Os equipamentos militares figuram entre os maiores investimentos do governo federal. A aquisição de caças para a FAB custou 1,4 bilhão de reais aos cofres públicos em 2021. A compra faz parte do pacote de programas da Defesa Nacional, que ocupa o segundo lugar no ranking dos investimentos mais caros do Orçamento – 7 bilhões, ao todo. Enquanto isso, programas de proteção a territórios indígenas receberam uma fatia muito menor do bolo. Nessa área, o governo empenhou 130 milhões de reais do Orçamento de 2021.
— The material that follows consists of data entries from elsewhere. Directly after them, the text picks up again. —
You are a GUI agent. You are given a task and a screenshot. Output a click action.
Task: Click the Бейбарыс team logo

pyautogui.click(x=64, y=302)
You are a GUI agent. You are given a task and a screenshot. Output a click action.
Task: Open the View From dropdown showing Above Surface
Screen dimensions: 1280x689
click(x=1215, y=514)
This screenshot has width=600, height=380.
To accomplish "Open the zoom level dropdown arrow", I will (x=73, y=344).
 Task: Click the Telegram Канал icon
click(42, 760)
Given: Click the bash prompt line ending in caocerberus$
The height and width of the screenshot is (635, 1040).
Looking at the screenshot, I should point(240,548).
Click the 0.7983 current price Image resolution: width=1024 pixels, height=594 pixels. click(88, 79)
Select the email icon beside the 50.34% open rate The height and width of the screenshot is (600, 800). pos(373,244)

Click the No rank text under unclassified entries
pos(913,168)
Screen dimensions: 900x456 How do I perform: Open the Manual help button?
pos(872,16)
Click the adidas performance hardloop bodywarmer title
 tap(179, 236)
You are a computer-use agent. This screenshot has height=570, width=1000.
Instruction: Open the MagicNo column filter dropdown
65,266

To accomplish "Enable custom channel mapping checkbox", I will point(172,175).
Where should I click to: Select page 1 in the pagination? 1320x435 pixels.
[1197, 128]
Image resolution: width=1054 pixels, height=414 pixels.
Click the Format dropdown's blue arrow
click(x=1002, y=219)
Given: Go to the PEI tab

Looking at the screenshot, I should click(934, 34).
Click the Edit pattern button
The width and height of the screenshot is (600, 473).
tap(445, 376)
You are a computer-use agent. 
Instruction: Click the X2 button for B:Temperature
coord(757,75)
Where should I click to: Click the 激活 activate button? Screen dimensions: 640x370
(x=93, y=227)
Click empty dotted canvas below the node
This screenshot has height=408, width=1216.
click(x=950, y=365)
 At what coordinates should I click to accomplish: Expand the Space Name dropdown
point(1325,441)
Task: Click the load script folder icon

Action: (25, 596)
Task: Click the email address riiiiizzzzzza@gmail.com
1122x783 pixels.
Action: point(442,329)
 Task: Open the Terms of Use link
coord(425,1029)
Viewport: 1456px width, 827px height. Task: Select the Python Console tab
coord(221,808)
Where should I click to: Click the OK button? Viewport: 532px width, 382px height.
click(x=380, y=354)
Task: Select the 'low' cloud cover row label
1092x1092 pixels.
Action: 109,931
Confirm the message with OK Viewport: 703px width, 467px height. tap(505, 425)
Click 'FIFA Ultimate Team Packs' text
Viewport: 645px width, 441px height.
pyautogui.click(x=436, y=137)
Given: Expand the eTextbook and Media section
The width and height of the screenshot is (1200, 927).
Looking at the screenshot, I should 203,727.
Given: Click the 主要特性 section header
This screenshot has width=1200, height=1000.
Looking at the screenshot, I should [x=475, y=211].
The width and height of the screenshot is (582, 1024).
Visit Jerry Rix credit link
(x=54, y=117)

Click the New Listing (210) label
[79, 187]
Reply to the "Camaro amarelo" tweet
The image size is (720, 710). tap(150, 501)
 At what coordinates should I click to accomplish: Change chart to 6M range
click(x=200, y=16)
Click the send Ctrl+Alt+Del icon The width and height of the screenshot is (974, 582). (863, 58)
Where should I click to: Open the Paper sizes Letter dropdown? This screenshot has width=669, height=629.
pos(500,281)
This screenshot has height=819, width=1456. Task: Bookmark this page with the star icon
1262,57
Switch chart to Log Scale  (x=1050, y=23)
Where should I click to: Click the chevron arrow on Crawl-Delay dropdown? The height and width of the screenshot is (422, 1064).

Em 2021, o governo federal usou 23,6 bilhões de reais do Orçamento para pagar pensões a parentes de militares. O valor destinado às pensões foi 66 vezes o investido no combate ao desmatamento (360 milhões de reais). 

O pacote de investimentos relacionados às mudanças climáticas – incluindo estudos e projetos para a redução das emissões e a adaptação aos efeitos do aquecimento global  – ficou na última posição do ranking de investimentos do governo, em 2021. A União usou apenas 134 mil reais do Orçamento para investir nessa área. O valor é metade do que foi usado para bancar as viagens internacionais do ministro da Ciência, Tecnologia e Inovações, Marcos Pontes – 280 mil reais. O astronauta foi quem mais gastou dinheiro público em viagens internacionais no governo.    

A distribuição de dinheiro público em emendas parlamentares também foi desproporcional. Em 2021, cada deputado ou senador teve uma cota de 16,3 milhões de reais em emendas individuais. Essas emendas são de execução obrigatória: os parlamentares indicam o destino do dinheiro, e o governo paga. A cidade de Carapicuíba, na região metropolitana de São Paulo, recebeu 50 milhões de reais do Orçamento via emendas parlamentares. Com 405 mil habitantes, foi o segundo município que mais recebeu recursos no país, atrás apenas do Rio de Janeiro. Isso significa que o governo, via emendas parlamentares, enviou a Carapicuíba 124 reais por habitante. Já a cidade de Salvador, capital da Bahia, recebeu pouco menos de 8 milhões – ou seja, 3 reais por habitante. Outros 185 municípios não receberam nenhum centavo de emendas. 

Fontes:  Sistema Integrado de Planejamento e Orçamento; Tesouro Nacional; Portal do Orçamento do Senado Federal (SIGA Brasil); Portal da Transparência da Controladoria-Geral da União.